Preparation of CNTs/PP@Gr composites with a segregated structure and enhanced electrical and thermal conductive properties by the Pickering emulsion method

Abstract

Conductive and thermal conductive polymer composites have significant advantages in corrosion resistance and mechanical and processing properties. To improve the integrity of the network structure of the conductive filler in a polypropylene (PP) matrix, PP@Graphite (Gr) with segregated single-network structure, PP@(carbon nanotubes (CNTs)/Gr) with segregated double-network structure, and (x wt%-CNTs/PP)@Gr with segregated hybrid double-network structure were prepared by the Pickering emulsion method.
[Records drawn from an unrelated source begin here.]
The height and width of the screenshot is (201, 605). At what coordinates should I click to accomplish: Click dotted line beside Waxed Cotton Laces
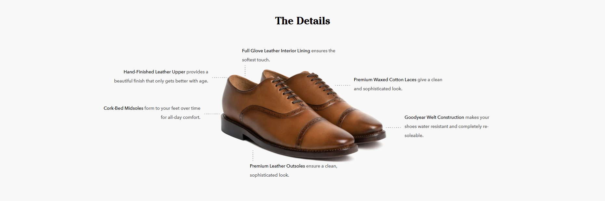tap(343, 85)
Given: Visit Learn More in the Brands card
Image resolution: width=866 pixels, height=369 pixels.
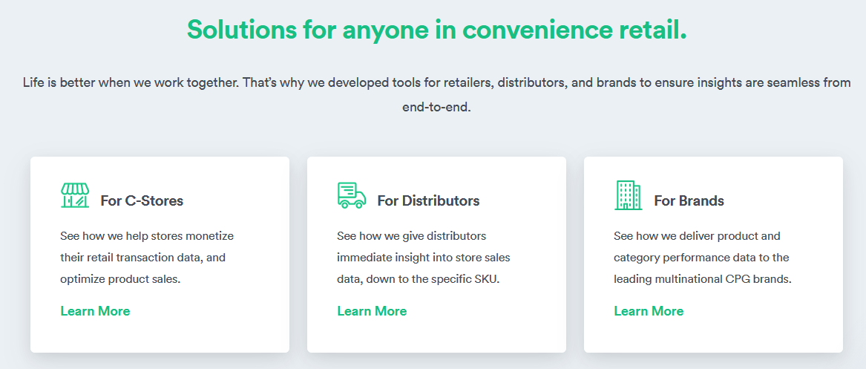Looking at the screenshot, I should click(x=649, y=311).
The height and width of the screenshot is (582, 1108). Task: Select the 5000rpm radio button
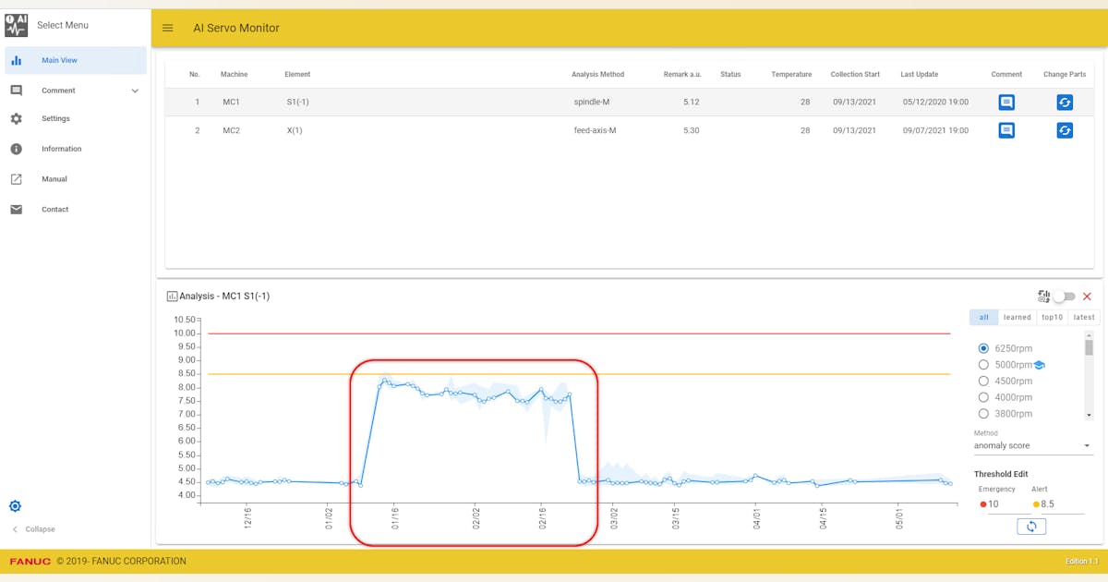tap(983, 364)
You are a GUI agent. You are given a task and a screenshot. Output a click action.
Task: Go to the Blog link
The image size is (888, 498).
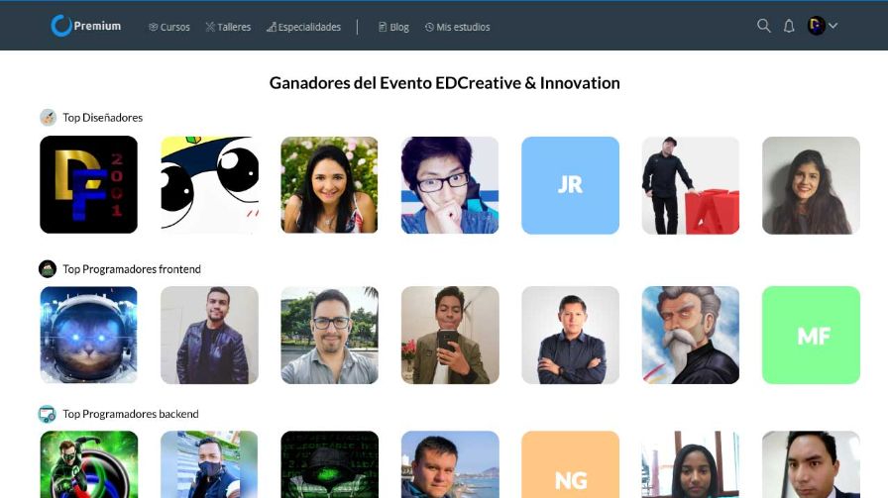393,27
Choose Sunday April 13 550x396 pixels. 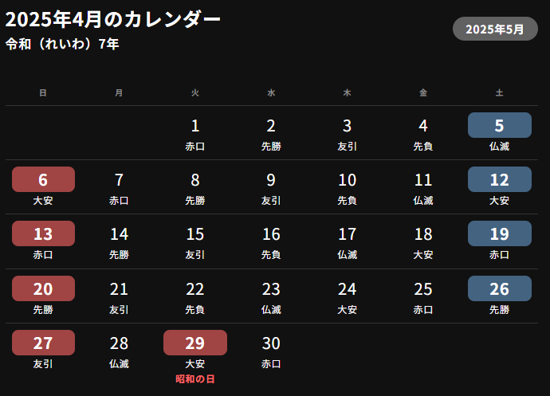tap(43, 233)
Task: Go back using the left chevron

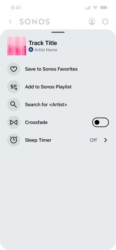Action: click(x=11, y=22)
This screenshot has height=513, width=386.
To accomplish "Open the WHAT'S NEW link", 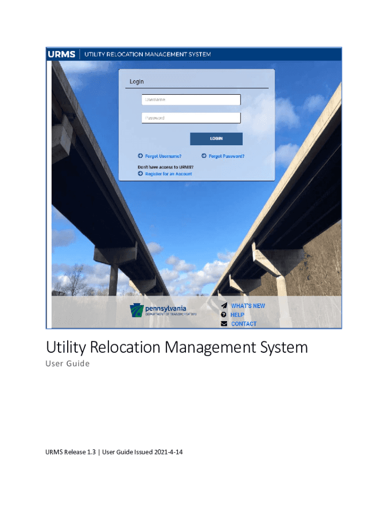I will 248,306.
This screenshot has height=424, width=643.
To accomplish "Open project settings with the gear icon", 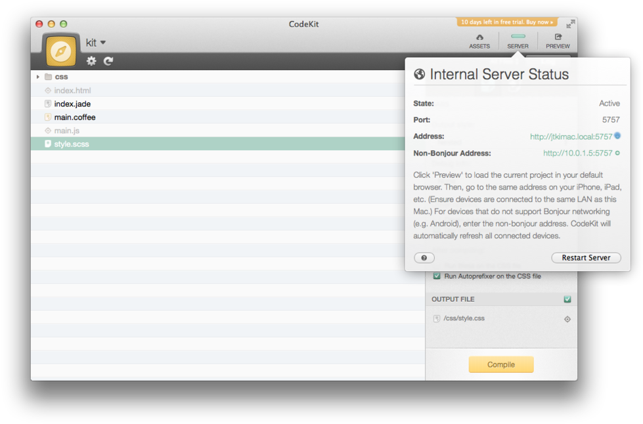I will [91, 60].
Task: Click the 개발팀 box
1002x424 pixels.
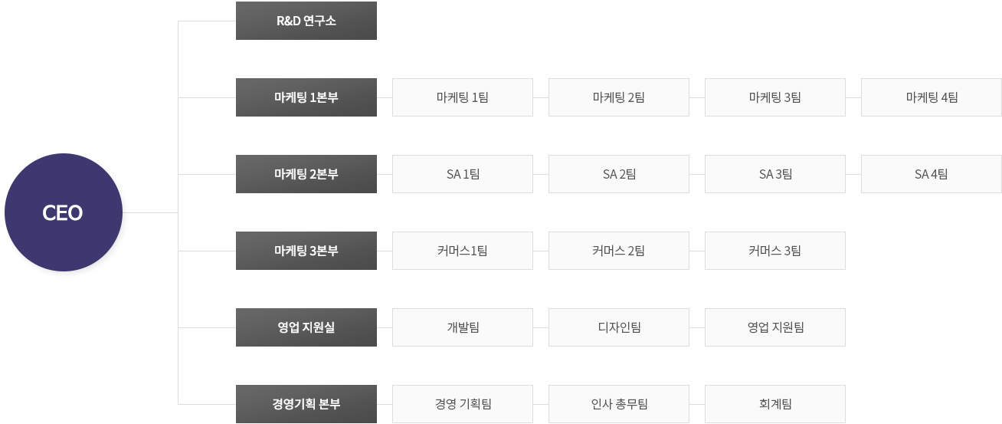Action: [x=463, y=327]
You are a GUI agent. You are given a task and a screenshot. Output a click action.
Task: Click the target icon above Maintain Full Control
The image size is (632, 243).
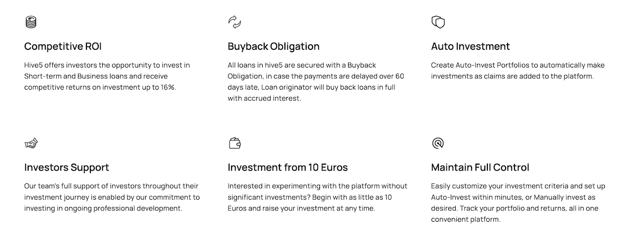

The original irregular powder was converted into spherical shape by the Pickering emulsion method. Among these composites, the (2 wt%-CNTs/PP)@Gr composite had the highest conductivity and thermal conductivity. The electrical and thermal conductivity of the (2 wt%-CNTs/PP)@Gr composite reached 1.45 S/m and 0.82 W/m·K, respectively, at a Gr loading of 13.01 wt%, and the electrical conductivity was 3 and 0.5 times higher than that of PP@Gr and PP@(CNTs/Gr) composites, respectively. The CNTs acted as "bridges" to form a denser conductive network, and significantly improved the conductivity. The interfacial thermal resistance of the (2 wt%-CNTs/PP)@Gr composite was between 1.5×10-7 and 1×10-6 m2K/W according to the effective medium theory (EMT) fitting results. Additionally, the crystalline peaks of the PP@Gr and PP@(CNTs/Gr) composites showed a significant left shift, while the (2%-CNT/PP)@Gr composite showed a significant right shift, which indicated that the hybridization of CNTs with Gr caused a "bridge effect" and increased the thermal conductivity. This method provides a convenient and time-saving new approach for the study of segregated structural thermally conductive composites by encapsulating the filler on the matrix through a one-step process while meeting the requirements of green environment.